WHAT IS ASKED:
Copy each line of the data below that contains the word "agent".

Text and element pointing records
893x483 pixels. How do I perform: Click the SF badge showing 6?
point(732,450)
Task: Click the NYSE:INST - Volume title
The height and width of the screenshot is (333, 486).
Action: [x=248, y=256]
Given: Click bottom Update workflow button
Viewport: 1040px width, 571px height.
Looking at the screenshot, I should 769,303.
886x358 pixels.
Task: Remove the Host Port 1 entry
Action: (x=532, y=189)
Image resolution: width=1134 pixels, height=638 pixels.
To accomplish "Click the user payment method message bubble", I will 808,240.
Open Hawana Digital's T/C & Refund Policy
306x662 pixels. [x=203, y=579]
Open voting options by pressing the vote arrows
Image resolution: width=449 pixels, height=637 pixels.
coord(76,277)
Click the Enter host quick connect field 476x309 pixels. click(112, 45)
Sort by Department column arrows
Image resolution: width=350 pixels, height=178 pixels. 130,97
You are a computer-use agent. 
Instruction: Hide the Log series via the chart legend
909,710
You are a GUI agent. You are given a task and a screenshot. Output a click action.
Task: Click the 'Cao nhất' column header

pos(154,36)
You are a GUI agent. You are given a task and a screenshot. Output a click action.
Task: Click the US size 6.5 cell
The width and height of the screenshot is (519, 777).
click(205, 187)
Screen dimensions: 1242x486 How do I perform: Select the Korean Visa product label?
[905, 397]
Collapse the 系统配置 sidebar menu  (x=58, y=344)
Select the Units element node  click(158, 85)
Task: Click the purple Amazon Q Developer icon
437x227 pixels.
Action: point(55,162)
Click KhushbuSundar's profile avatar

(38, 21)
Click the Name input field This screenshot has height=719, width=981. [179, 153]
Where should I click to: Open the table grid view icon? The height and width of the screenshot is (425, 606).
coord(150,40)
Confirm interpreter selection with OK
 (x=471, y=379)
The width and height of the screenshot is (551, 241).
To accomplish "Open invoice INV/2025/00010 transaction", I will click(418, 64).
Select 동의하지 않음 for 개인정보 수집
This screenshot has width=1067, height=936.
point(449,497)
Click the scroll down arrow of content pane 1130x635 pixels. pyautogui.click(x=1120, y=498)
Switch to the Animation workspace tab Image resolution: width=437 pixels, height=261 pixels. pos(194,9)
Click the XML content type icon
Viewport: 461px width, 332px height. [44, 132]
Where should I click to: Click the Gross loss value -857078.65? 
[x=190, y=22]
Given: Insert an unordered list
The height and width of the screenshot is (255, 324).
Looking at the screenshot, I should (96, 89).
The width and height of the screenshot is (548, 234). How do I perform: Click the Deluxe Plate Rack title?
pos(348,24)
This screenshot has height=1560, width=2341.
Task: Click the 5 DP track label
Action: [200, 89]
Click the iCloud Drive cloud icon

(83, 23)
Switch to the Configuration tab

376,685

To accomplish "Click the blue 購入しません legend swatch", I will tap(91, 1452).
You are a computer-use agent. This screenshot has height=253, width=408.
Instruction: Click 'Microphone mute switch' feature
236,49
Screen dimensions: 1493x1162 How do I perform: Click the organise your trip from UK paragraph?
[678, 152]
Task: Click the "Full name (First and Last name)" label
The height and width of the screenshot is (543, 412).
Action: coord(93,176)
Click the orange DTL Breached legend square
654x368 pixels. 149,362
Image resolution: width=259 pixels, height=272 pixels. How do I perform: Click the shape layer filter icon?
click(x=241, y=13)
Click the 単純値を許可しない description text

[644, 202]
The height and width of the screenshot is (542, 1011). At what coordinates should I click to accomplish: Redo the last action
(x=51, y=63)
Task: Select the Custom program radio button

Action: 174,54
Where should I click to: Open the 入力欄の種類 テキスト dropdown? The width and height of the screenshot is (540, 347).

EXPECTED OUTPUT:
You are a computer-use agent. 
You are a GUI agent. You are given a task and a screenshot. Output a click action.
You are a GUI agent. You are given a task and a screenshot. Output a click action.
You are a computer-use agent. This screenshot has height=253, width=408.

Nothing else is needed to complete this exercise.